Some of the more spectacular dunes of Namibia are around Sossusvlei, an area distinguished by a large salt and clay pan, denoting the end of the Tsauchab River’s course. The word Sossusvlei literally translates to “dead-end” (from the Nama word “Sossus”) “marsh” (from the Afrikaans word “Vlei”). This well-known expanse is a perfect specimen of Namibia’s unspoiled desert beauty and is synonymous with images of the country.
If you want to climb one of the dunes, start with Dune 45. With its fascinating shape and accessibility, this is one of the most photographed dunes in the world.

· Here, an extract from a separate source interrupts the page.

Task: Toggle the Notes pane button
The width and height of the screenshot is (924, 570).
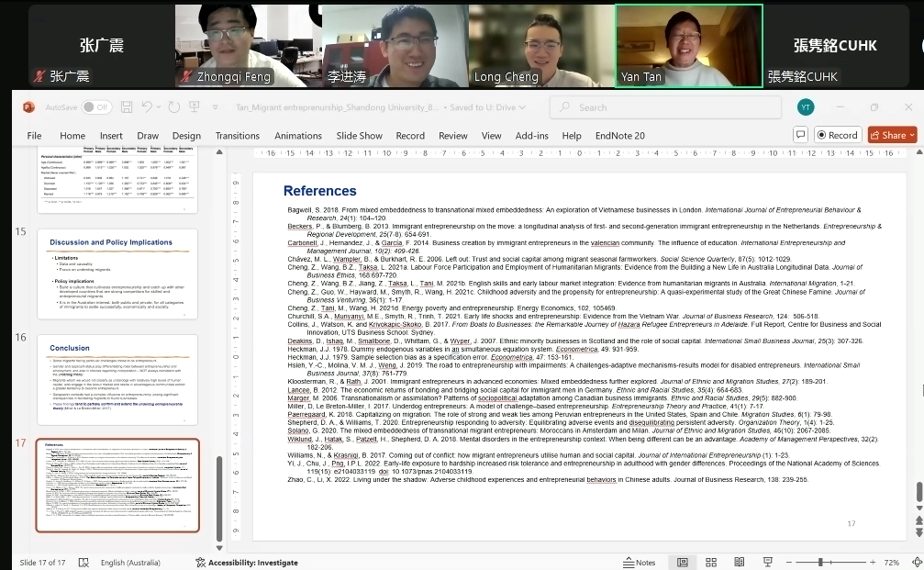Action: point(640,562)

The 262-foot climb is well worth the effort, as you’ll be rewarded with an incredible panorama of Dune Valley.
For more of a challenge, tackle Big Daddy, the highest dune in Sossusvlei, though not the highest in the Namib Desert. This honor is given to Dune 7, which has been measured at 1,066 feet tall. The climb up Big Daddy is not for the faint-hearted or anyone with a fear of heights. You need to start early in the morning due to the heat, but also because that’s the time when the place is most picturesque. The rising sun makes one side of this monstrous dune glow a fiery red, while the other is entirely in the shadows. When you reach the first plateau, you’ll get a peek down into Dead Vlei, the white pan filled with the skeletons of age-old camelthorn trees.
Ascending the second peak requires stamina and an extremely large bottle of water. By this time, the sun is blazing and there’s not a spot of shade in sight. But, when you reach the summit, the scene is astounding. Pinch yourself! You’ve just conquered one of nature’s toughest goliaths. And you can take comfort in knowing that the descent is a piece of cake. Just slide down the side and in mere minutes, you’ll be on the parched clay of Dead Vlei. Toast to your accomplishment with an ice-cold Windhoek Lager.